Lian Hearn – Across the Nightingale Floor
59. Across the Nightingale Floor by Lian Hearn (2002)
Tales of the Otori, Book 1
Read By: Kevin Gray and Aiko Nakasone
Length: 8h 25m (305 pages)
Genre: Young Adult, Historical Fantasy
Started: 04 May 2010
Finished: 27 May 2010
Where did it come from? Borrowed from a friend.
Why do I have it? She’d read it and really liked it.
Getting vengeance for
your family: much easier
when you’re a ninja.
Summary: Tomasu never thought he was anything more than boy living with his mother and stepfather in a small mountain village. When a fierce warlord on a campaign of religious persecution attacks Tomasu’s village and kills everyone in it, he barely escapes with his life. He is found and protected in the forest by Lord Otori Shigeru, who changes Tomasu’s name to Takeo and takes him in as a ward. Takeo has sworn vengeance on the man who killed his family, and the Otori have their own score to settle with the men of the Tohan clan. As Takeo travels with Lord Otori, he learns that he is no mere village boy; instead, he is a member of the Tribe, a group of spies and assassins with preternatural powers. Takeo is being pulled in all directions by his unique heritage: raised in a pacifist religious sect, trained by a warrior, and by blood a gifted and deadly assassin. However, when an arranged wedding for Lord Otori allows Takeo the opportunity to get close to the lord of the Tohan, he will need all three parts of his nature if justice is to be done.
Review: This book is fantasy in the same way that Guy Gavriel Kay’s books are fantasy: they’re set in countries that don’t actually exist, and the events within them didn’t actually take place, but they’re clearly based on actual historical places and cultures. Across the Nightingale Floor is indistinguishable from feudal Japan, except for the names being changed. While I understand that this conceit gives the author more freedom to play around with their story without having to stick to actual history, I think that the “fantasy” label might deter some historical fiction fans who would otherwise really enjoy it, and might confuse some fantasy fans who can’t figure out where the fantastical comes in. Because there’s very little fantasy in this book, and not even much that I’d call magical realism.

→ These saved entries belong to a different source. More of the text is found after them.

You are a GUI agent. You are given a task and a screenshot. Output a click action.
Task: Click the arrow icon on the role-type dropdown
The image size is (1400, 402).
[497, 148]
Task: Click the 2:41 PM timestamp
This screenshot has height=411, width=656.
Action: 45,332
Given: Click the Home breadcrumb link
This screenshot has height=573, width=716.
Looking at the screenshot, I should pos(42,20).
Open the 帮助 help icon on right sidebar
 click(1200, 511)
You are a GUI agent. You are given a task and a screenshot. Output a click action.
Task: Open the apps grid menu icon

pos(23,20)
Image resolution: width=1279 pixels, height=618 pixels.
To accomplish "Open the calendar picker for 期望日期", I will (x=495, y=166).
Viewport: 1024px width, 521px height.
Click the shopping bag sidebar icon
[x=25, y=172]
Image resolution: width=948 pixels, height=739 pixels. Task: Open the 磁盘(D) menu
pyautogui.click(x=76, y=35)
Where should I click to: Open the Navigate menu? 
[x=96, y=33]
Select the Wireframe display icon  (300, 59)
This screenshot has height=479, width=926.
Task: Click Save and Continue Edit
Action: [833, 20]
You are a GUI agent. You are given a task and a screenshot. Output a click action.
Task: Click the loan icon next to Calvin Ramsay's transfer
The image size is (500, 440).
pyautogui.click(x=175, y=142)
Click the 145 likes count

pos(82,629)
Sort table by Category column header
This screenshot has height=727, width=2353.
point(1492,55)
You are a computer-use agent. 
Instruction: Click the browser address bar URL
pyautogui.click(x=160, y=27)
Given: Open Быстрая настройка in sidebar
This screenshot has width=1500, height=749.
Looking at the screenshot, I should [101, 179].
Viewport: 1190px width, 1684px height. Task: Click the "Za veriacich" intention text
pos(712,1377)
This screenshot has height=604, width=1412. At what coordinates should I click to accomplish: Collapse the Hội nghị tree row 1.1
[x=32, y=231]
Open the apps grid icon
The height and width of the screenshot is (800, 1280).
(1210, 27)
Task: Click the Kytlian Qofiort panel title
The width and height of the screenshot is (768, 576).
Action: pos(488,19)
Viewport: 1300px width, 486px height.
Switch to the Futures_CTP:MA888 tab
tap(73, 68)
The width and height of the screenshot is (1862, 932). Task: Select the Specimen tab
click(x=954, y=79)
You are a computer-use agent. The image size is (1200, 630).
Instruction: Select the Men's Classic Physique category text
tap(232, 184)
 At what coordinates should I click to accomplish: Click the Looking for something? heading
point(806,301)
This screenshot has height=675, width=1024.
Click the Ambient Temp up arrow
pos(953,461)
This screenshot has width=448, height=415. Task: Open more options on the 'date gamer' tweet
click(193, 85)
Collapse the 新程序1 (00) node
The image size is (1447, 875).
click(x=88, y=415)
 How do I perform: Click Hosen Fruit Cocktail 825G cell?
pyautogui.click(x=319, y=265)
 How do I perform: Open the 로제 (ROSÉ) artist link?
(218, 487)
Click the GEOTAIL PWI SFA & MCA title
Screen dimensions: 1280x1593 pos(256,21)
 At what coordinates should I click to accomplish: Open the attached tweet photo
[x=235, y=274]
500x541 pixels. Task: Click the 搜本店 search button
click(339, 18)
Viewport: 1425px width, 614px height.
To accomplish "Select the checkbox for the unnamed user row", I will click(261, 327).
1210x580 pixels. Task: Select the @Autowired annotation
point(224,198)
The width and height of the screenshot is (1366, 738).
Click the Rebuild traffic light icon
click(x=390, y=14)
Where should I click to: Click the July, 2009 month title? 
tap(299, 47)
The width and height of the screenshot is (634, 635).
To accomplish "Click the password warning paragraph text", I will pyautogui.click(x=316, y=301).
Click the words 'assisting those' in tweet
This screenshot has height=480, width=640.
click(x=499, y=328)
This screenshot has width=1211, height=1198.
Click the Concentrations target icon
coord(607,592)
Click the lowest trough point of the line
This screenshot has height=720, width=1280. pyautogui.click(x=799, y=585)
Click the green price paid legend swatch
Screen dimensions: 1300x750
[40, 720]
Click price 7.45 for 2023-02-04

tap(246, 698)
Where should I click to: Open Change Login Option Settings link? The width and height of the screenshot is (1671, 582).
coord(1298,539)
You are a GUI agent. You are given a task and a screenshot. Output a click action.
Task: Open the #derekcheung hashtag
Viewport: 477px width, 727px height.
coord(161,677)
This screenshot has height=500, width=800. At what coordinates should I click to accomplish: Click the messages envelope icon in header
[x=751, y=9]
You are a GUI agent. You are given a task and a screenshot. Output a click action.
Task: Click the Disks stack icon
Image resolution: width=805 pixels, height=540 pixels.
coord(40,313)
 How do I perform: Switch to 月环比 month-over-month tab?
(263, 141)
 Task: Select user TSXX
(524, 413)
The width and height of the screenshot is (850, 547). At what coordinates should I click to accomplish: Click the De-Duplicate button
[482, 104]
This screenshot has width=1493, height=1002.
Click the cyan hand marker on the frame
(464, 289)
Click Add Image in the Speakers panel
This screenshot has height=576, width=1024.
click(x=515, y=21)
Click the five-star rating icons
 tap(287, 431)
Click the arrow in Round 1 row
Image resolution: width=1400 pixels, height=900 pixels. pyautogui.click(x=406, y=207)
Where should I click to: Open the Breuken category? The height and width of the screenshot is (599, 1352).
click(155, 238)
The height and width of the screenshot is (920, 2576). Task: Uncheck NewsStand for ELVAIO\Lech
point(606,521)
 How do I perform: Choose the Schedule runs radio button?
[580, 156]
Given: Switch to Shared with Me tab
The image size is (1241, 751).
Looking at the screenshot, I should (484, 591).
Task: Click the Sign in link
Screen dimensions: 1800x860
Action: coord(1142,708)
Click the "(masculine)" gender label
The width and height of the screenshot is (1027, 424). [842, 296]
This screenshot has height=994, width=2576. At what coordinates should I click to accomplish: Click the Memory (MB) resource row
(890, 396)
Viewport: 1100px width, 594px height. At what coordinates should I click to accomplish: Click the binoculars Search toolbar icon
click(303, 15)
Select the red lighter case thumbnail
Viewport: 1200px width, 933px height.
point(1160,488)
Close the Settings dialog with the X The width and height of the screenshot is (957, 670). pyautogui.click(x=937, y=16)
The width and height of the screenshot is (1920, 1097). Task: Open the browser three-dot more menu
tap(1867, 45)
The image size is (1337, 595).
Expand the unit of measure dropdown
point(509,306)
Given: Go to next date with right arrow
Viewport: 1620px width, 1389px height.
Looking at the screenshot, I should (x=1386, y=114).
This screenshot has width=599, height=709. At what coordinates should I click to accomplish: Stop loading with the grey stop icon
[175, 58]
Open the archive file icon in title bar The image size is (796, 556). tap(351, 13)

If you can accept the fact that there are ninjas with some magical seeming powers (very acute hearing, the ability to appear to be two places at once), then it is otherwise straight-up historical fiction.
This book was recommended to me by a friend who’s a serious Japanophile, and I think it showed in our relative enjoyment of the book. While I’m certainly not opposed to reading about Japan and Japanese culture, neither do I have any particular draw towards it, so while the worldbuilding was effectively done, it just didn’t have the same level of inherent interest for me that it might for some. I felt the same about the characters and the story: both of them were well done, both interesting enough to keep me reading, but neither was enough to really wow me. The writing was lovely, and very good at conveying the seriousness of the drama without getting overblown, but plot itself never really surprised me, at least not until the very end… and then it wasn’t a particularly satisfying surprise. It did intrigue me enough to make me want to check out the sequels, since quite a bit was left unresolved; hopefully I’ll find something in the next book to really get excited about. 3.5 out of 5 stars.
Recommendation: In the epic cosmic battle of pirates vs. ninjas, my preference has always been with the boys on boats. Teens and adults of both sexes who put their money on the ninjas instead will probably enjoy this book.
First Line: My mother used to threaten to tear me into eight pieces if I knocked over the water bucket, or pretended not to hear her calling me to come home as the dusk thickened and the cicadas’ shrilling increased.